:: Work required ::
In the material beneath, how many lines contain the word "computer"? Give the count alone.

:: Records shown ::
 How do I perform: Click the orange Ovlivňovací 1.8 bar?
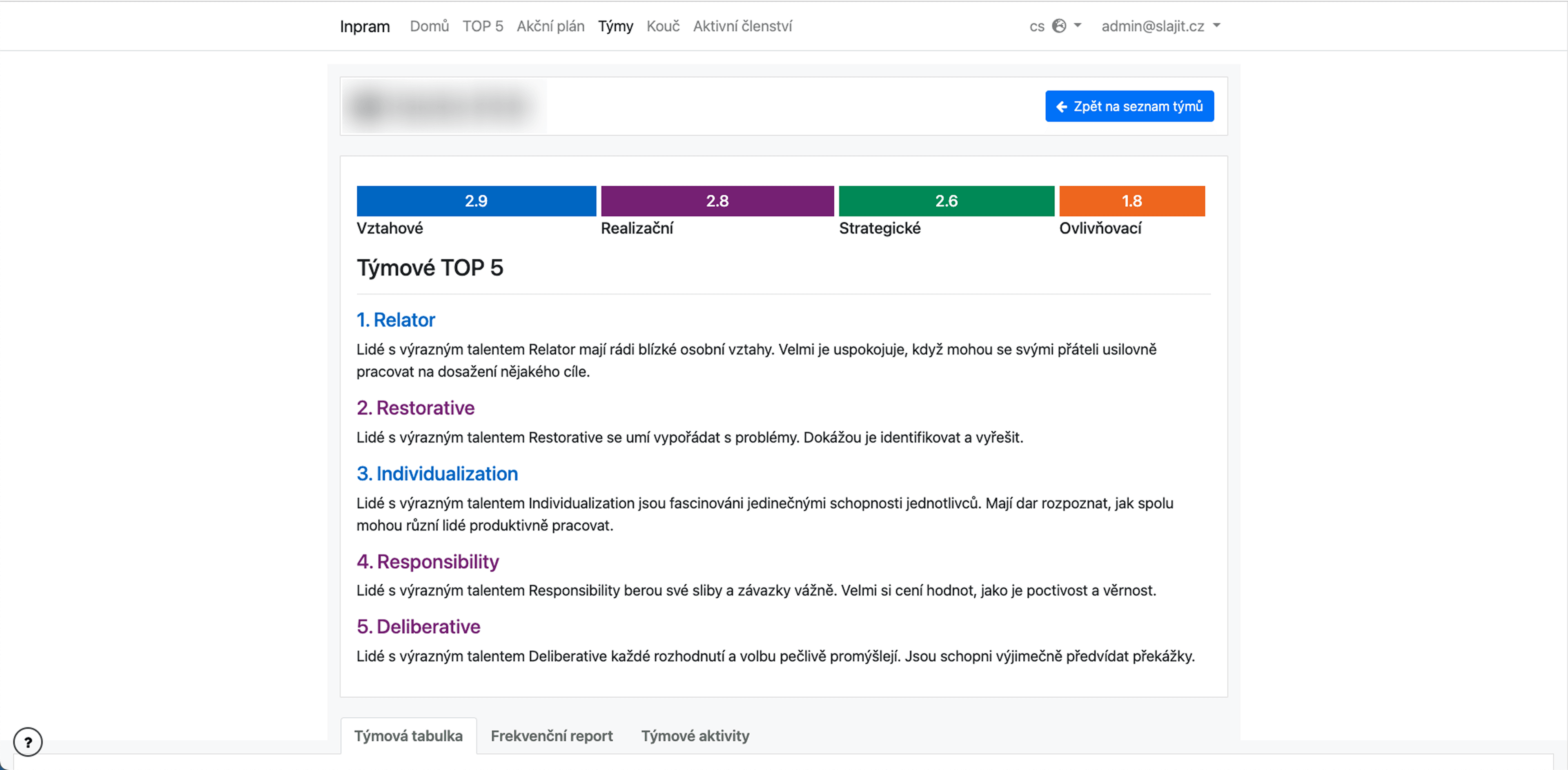[x=1131, y=201]
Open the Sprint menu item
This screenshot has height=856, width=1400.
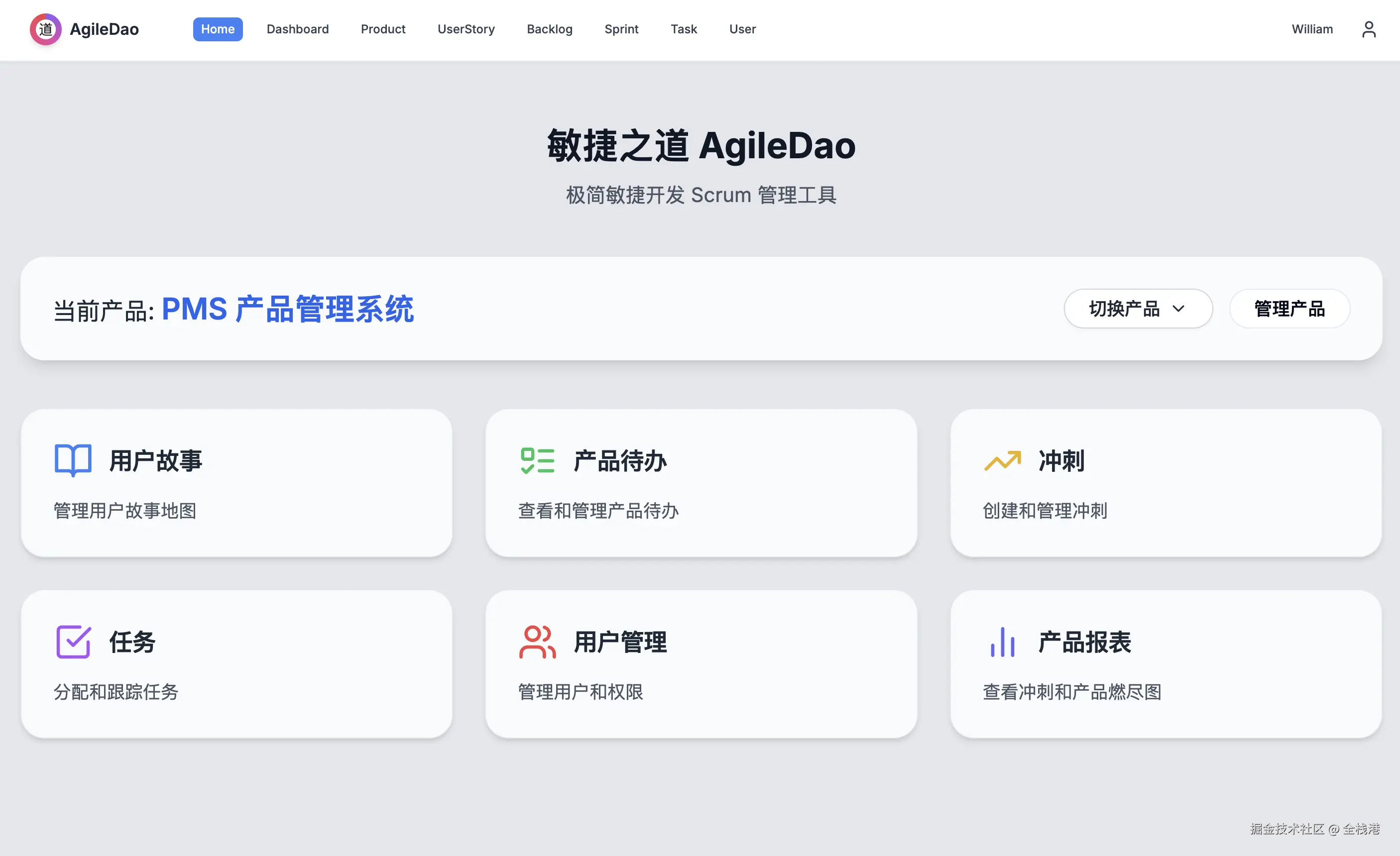(621, 29)
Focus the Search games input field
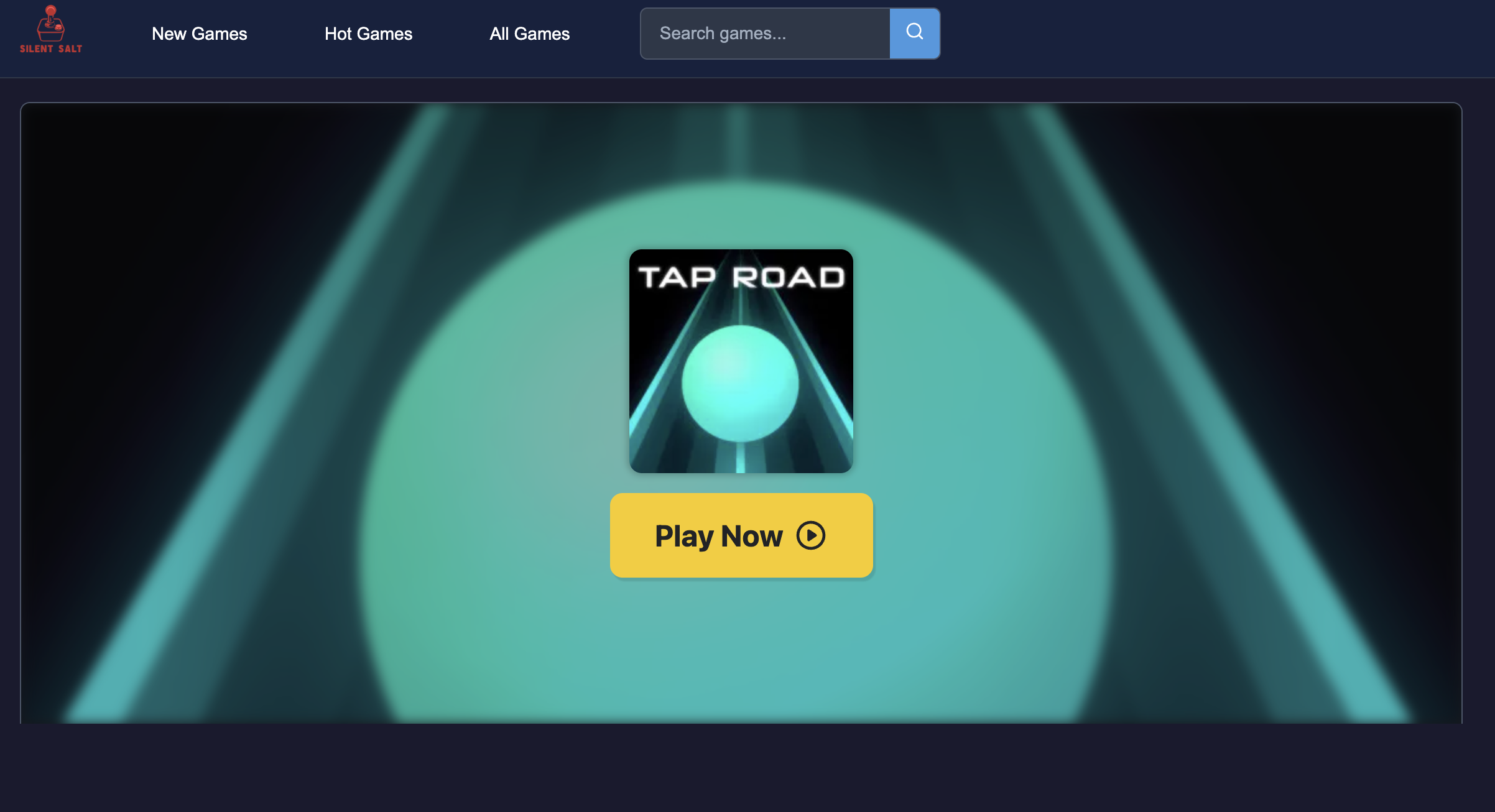The image size is (1495, 812). point(765,34)
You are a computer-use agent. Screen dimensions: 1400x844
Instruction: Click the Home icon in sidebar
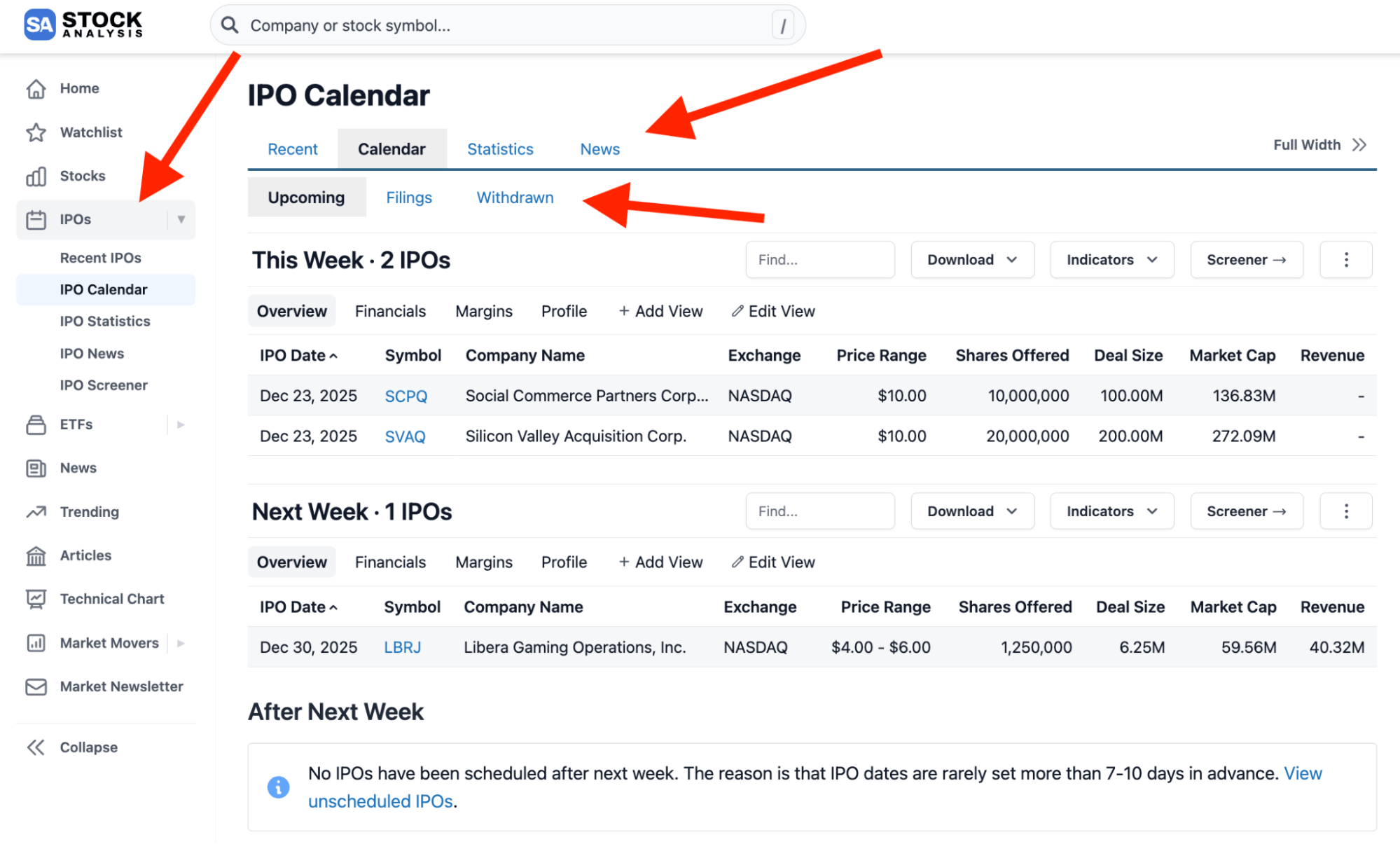[36, 88]
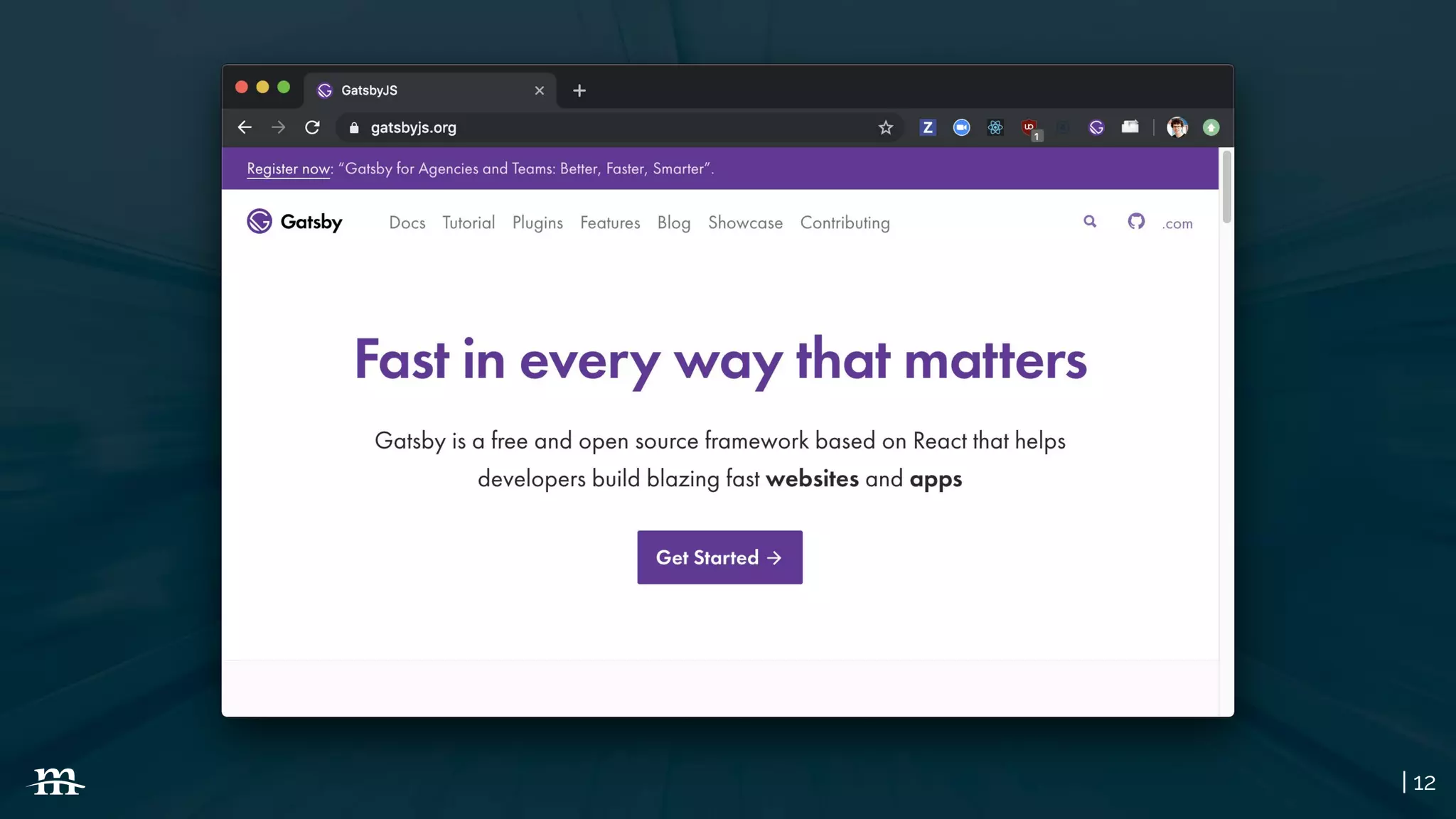Open React Developer Tools extension
This screenshot has width=1456, height=819.
(x=995, y=127)
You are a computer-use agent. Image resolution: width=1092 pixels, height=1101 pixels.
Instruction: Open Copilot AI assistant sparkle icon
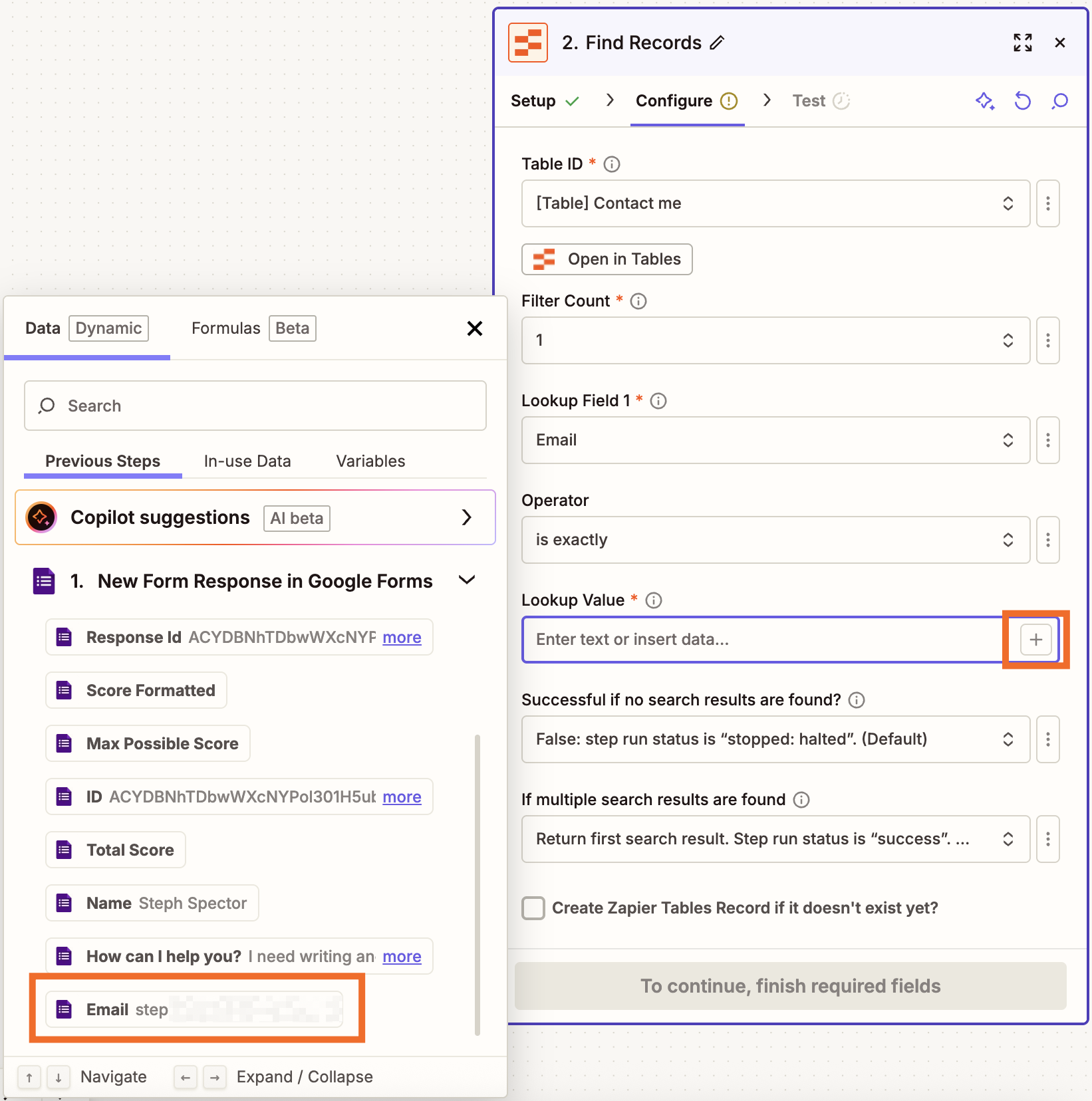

:: Written answer ::
2